November 5, 2019

Breakingviews: U.S. bank merger is step in the right direction

by Breakingviews.

Sometimes ideal partners just need a little nudge to get together. As in romantic comedies, so it goes in regional U.S. banking. First Horizon National and Iberiabank said on Monday that they are merging to create a southern banking powerhouse with $75 billion in assets. The 2018 increase in the threshold for financial institutions to be regarded as systemically important to $250 billion probably gave them the final push. Other U.S banks needing scale may follow suit, but they still need to make sure deals add up.

First Horizon and Iberiabank have long offered an appealing strategic and cultural fit. Avoiding the extra regulation that used to kick in at $50 billion of assets is just one more argument to unite. The market reaction was not spectacular – a less than 4% bump in both firms’ share prices – but it is far more positive than the response to other recent bank-merger announcements, when share prices often fell.

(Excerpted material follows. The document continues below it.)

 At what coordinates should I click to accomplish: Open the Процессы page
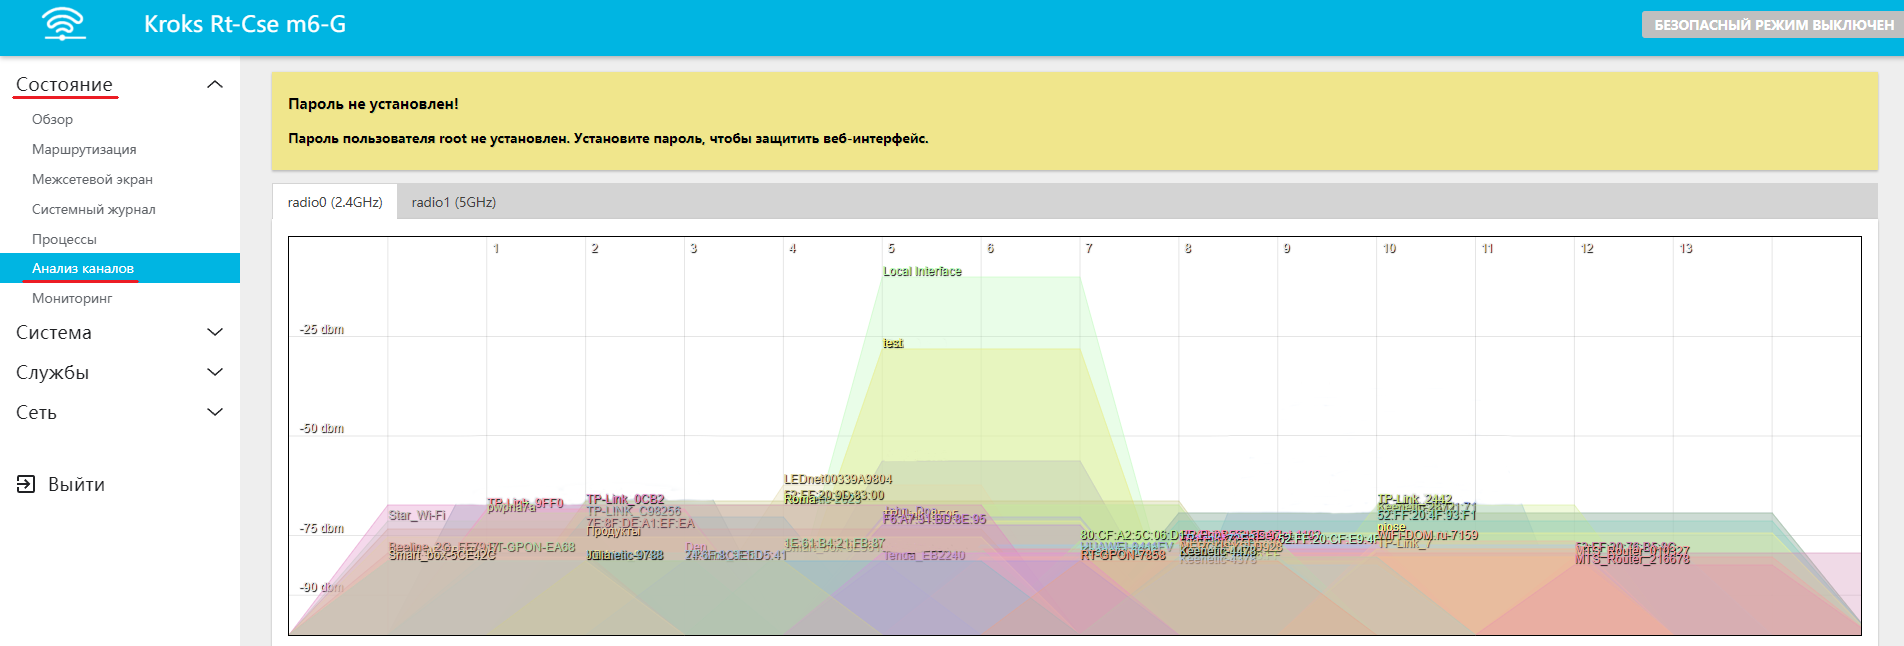pos(64,239)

That ought to encourage others. There are over 5,000 financial institutions in the United States tracked by the Federal Deposit Insurance Corporation. Most are far tinier than these two, and in need of greater scale. Yet consolidation has been slow. Even in the bracket between, say, $20 billion and $140 billion in assets, where a merger of near-equals like First Horizon and Iberiabank might now be possible with less red tape, there are 67 lenders, per FDIC’s database.

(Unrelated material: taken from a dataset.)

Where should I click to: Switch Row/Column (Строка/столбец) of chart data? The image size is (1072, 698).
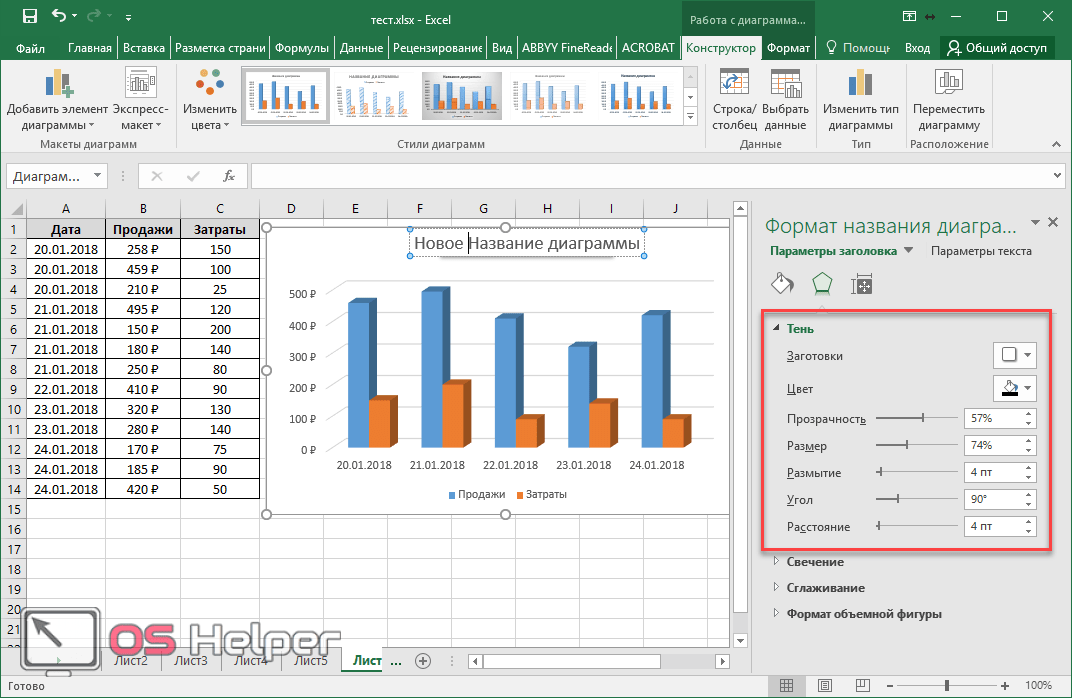pyautogui.click(x=735, y=86)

To please investors, though, they need a good story beyond regulation. The First Horizon-Iberiabank combo will be a leader in a region with projected population growth 25% higher than the national average. The deal will make the new firm a top-25 U.S. player in terms of deposits, giving it scale to compete with the big boys by allowing it to invest more in technology.

And the transaction has modest – but achievable – financial upside. There is little branch overlap, but cost savings of around a tenth of combined expenses, as projected by the companies, should still be worth over $1 billion in present value, more than 10% of their combined market capitalization. The message for rivals is that they need to show not only that mergers won’t trigger expensive regulatory costs, but also that deals have a good chance of creating value.